PROBLEM TO WORK ON:
After locating the line with "Task: Click the Sep label on time axis" in the entries below, set down exactly that line and each one after it to the end, skipping pictures.

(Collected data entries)
——
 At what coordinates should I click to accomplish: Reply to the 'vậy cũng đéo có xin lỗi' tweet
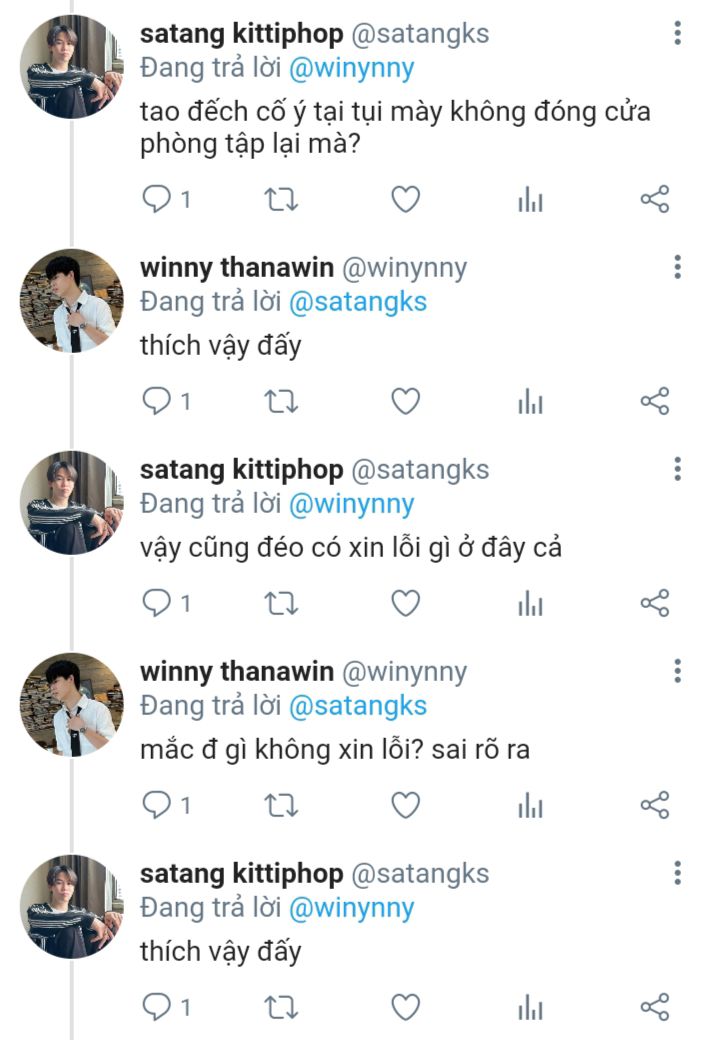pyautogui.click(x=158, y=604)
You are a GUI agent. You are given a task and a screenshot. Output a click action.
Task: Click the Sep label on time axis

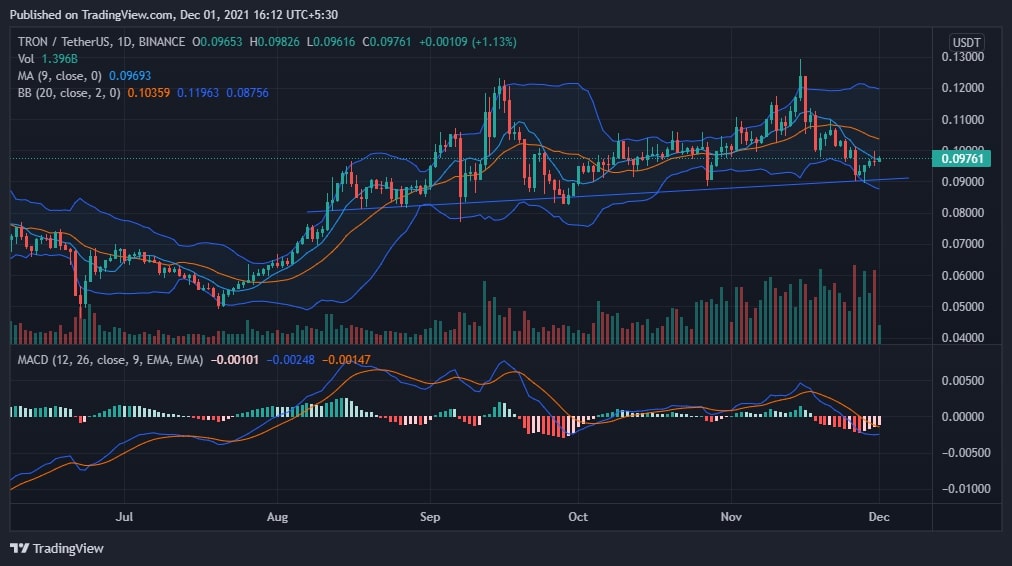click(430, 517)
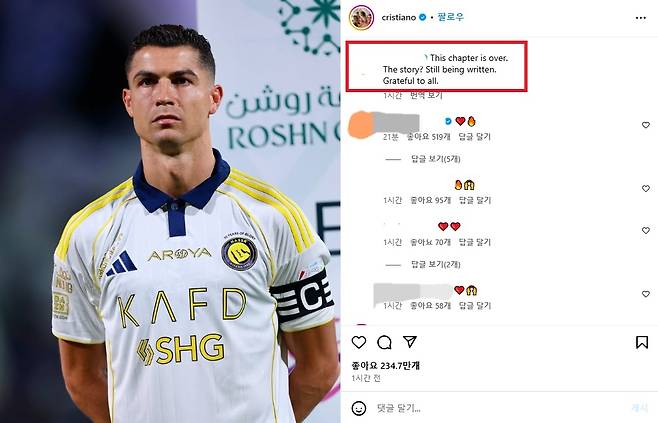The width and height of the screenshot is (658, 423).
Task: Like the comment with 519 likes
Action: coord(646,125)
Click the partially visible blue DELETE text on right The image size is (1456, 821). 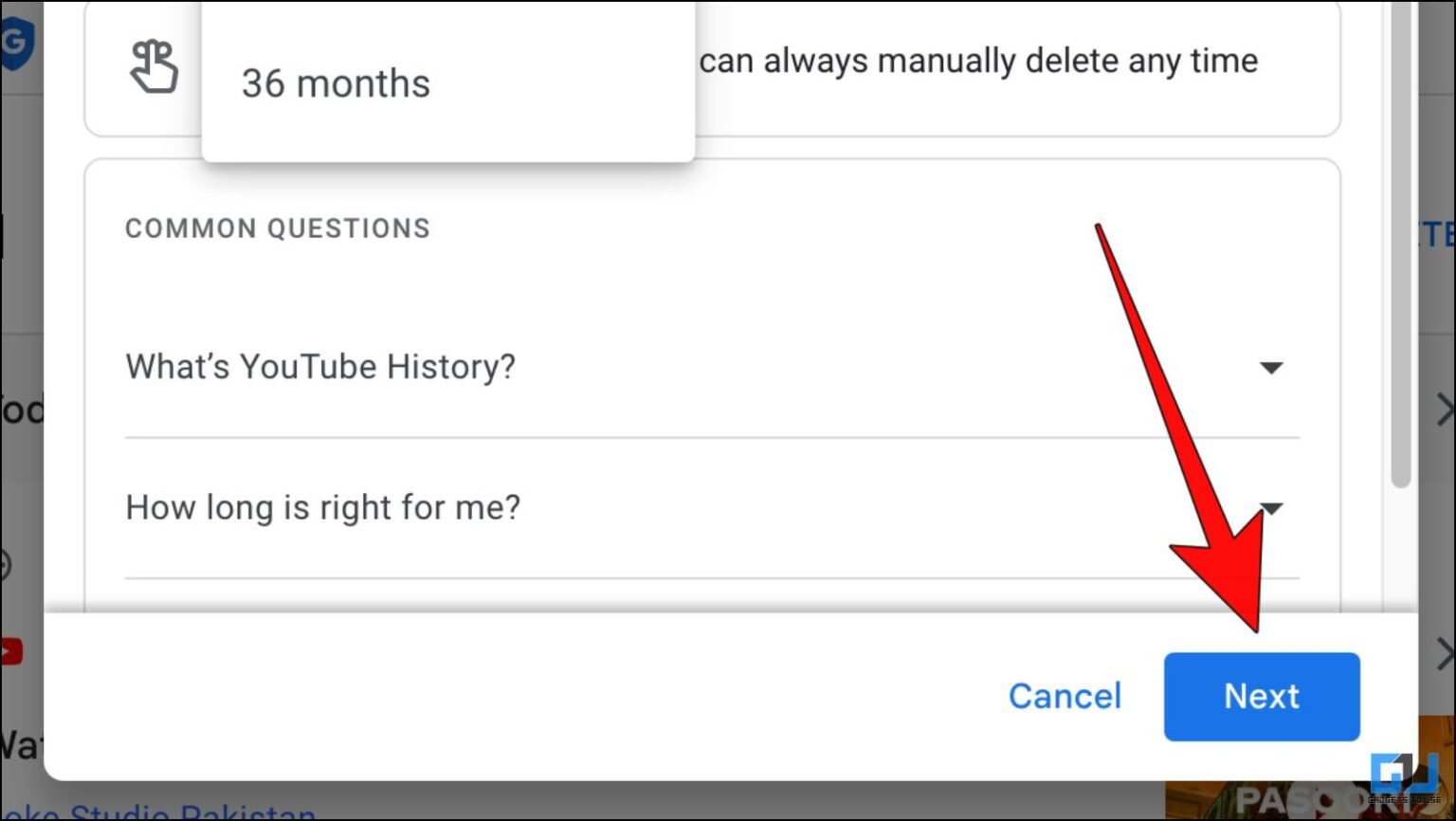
——
ANSWER FOR THE TASK:
Task: Click the Sep label on time axis

click(430, 517)
The width and height of the screenshot is (658, 423).
Task: Like the comment with 519 likes
Action: coord(646,125)
Click the partially visible blue DELETE text on right The image size is (1456, 821). 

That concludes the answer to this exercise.